YOUR ASSIGNMENT:
Copy each line from the entries that the word "computer" appears in.

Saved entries

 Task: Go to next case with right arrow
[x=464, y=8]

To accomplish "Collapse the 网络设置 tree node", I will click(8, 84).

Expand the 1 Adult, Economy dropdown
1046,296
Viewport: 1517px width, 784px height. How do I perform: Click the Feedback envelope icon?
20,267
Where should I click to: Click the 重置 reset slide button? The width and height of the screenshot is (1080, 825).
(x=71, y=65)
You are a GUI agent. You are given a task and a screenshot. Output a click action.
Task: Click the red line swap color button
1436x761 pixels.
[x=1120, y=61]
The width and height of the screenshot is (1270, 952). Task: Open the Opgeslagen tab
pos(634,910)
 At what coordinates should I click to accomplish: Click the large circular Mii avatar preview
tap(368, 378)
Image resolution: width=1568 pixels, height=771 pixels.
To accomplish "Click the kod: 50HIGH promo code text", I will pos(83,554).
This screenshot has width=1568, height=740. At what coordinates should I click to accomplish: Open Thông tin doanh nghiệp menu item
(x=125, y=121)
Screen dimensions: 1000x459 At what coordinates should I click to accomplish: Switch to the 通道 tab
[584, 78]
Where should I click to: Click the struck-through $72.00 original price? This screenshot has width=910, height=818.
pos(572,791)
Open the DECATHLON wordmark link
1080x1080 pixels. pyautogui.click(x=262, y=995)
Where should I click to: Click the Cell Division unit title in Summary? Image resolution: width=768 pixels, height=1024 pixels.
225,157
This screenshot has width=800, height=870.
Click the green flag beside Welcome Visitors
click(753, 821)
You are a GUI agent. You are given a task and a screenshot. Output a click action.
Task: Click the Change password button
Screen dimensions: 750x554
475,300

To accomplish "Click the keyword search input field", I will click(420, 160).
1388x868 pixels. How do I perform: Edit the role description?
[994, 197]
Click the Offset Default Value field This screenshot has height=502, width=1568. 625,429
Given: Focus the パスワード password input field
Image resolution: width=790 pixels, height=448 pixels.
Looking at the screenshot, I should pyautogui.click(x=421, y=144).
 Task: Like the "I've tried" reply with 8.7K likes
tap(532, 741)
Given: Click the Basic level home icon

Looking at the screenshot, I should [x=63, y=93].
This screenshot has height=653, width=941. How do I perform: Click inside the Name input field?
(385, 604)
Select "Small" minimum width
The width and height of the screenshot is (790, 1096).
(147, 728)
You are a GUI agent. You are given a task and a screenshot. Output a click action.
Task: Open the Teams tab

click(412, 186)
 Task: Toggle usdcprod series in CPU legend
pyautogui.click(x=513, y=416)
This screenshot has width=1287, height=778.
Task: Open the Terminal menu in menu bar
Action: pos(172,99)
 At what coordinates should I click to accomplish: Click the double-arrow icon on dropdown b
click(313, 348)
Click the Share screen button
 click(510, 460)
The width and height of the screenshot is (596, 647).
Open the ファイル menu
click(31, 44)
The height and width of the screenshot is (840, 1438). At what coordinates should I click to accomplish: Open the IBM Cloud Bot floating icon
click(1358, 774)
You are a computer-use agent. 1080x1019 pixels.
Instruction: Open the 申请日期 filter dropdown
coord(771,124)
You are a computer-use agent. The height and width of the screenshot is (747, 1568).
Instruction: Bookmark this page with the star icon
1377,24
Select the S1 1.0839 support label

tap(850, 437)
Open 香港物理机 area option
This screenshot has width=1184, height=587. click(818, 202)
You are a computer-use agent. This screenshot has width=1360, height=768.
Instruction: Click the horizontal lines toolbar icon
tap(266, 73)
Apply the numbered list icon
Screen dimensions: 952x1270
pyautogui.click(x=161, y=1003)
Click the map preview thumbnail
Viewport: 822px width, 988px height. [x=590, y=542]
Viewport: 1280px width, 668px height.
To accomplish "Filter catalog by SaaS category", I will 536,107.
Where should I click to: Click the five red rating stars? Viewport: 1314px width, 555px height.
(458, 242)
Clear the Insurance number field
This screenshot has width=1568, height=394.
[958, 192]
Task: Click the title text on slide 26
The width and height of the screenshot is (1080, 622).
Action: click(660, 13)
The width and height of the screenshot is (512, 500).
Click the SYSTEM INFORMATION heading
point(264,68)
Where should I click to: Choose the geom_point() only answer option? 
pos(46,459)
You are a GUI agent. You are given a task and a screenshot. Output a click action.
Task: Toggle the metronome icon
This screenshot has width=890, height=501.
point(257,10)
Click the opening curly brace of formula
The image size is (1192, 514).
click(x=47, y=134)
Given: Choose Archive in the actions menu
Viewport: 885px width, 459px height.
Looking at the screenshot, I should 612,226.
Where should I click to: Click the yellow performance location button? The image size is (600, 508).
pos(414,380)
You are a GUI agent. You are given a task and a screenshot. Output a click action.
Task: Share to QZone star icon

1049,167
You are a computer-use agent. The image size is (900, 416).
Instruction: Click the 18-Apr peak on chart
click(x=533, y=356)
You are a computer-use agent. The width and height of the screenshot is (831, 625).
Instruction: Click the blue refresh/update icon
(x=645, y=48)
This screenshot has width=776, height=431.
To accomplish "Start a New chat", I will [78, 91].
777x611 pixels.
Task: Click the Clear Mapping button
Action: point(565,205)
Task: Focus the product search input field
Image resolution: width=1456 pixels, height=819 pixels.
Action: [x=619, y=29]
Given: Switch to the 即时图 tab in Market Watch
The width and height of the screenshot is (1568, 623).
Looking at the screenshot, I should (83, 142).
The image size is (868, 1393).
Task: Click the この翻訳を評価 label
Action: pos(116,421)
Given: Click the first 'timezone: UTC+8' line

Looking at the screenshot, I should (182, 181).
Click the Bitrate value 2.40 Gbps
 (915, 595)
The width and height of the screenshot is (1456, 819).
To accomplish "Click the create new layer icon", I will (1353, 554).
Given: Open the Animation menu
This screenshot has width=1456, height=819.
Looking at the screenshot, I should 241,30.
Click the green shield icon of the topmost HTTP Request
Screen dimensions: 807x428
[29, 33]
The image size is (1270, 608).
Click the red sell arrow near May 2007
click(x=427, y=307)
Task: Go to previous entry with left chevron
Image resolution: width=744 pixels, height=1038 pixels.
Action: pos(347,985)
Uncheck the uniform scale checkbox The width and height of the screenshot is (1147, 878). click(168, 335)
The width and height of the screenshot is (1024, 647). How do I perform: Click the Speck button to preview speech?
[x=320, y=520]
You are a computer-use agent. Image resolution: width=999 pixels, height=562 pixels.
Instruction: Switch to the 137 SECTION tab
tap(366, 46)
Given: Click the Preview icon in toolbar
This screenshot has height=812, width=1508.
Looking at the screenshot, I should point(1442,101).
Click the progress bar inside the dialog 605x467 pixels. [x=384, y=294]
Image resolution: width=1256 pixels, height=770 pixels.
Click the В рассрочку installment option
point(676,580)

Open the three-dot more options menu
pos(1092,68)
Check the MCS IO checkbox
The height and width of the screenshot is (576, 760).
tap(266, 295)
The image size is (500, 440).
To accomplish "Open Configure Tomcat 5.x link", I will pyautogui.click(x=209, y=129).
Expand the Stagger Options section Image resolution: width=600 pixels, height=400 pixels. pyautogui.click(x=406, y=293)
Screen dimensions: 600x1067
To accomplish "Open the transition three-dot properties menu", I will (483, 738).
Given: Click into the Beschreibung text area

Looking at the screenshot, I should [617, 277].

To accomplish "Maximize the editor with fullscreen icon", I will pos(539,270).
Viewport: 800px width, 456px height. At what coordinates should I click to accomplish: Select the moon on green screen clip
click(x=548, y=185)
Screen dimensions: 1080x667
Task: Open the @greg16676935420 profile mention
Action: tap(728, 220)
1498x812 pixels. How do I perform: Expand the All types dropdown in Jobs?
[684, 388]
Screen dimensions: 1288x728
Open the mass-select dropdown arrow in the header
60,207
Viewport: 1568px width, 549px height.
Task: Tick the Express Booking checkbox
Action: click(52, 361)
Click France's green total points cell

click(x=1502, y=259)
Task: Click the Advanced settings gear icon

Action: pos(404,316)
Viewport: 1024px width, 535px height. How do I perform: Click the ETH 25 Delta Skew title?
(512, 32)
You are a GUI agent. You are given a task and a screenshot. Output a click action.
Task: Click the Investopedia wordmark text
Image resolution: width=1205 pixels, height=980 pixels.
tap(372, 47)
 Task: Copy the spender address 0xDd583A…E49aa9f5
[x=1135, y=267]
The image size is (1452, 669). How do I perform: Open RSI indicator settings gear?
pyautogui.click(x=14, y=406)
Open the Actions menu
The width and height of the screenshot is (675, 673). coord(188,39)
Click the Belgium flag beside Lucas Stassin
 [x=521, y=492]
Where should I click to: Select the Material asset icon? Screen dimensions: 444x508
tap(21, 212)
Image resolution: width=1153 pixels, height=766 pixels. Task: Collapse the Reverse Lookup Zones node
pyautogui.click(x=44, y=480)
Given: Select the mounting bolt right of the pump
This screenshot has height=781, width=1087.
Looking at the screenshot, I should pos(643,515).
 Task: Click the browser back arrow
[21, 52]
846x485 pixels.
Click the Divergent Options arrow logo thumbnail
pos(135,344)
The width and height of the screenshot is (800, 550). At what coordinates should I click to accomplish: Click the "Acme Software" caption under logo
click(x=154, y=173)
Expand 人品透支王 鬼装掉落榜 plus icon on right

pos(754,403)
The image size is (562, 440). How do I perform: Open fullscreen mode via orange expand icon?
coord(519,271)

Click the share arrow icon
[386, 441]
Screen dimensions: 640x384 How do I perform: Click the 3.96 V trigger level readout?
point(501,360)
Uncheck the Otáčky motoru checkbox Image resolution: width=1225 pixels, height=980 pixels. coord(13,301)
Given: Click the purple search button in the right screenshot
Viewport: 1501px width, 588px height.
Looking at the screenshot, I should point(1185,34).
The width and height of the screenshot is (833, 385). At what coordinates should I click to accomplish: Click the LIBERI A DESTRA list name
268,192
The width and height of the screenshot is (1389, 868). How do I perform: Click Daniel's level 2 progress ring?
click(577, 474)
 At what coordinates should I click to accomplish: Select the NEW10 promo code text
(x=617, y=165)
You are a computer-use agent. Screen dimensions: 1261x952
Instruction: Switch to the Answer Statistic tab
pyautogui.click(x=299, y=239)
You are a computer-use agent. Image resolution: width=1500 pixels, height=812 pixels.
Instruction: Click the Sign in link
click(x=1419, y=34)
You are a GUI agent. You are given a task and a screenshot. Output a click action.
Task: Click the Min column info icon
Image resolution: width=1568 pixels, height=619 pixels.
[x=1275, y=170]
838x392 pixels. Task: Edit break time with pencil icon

SOLUTION FOR THIS PROBLEM:
You are a computer-use agent. 1080x1019 pixels.
You are a computer-use agent. The height and width of the screenshot is (747, 1568).
You are a computer-use agent. This screenshot has width=1360, height=768.
You are a computer-use agent. The image size is (900, 416).
You are a computer-use agent. The width and height of the screenshot is (831, 625).
You are a computer-use agent. Image resolution: width=999 pixels, height=562 pixels.
You are a computer-use agent. Screen dimensions: 1261x952
You are a computer-use agent. Image resolution: width=1500 pixels, height=812 pixels.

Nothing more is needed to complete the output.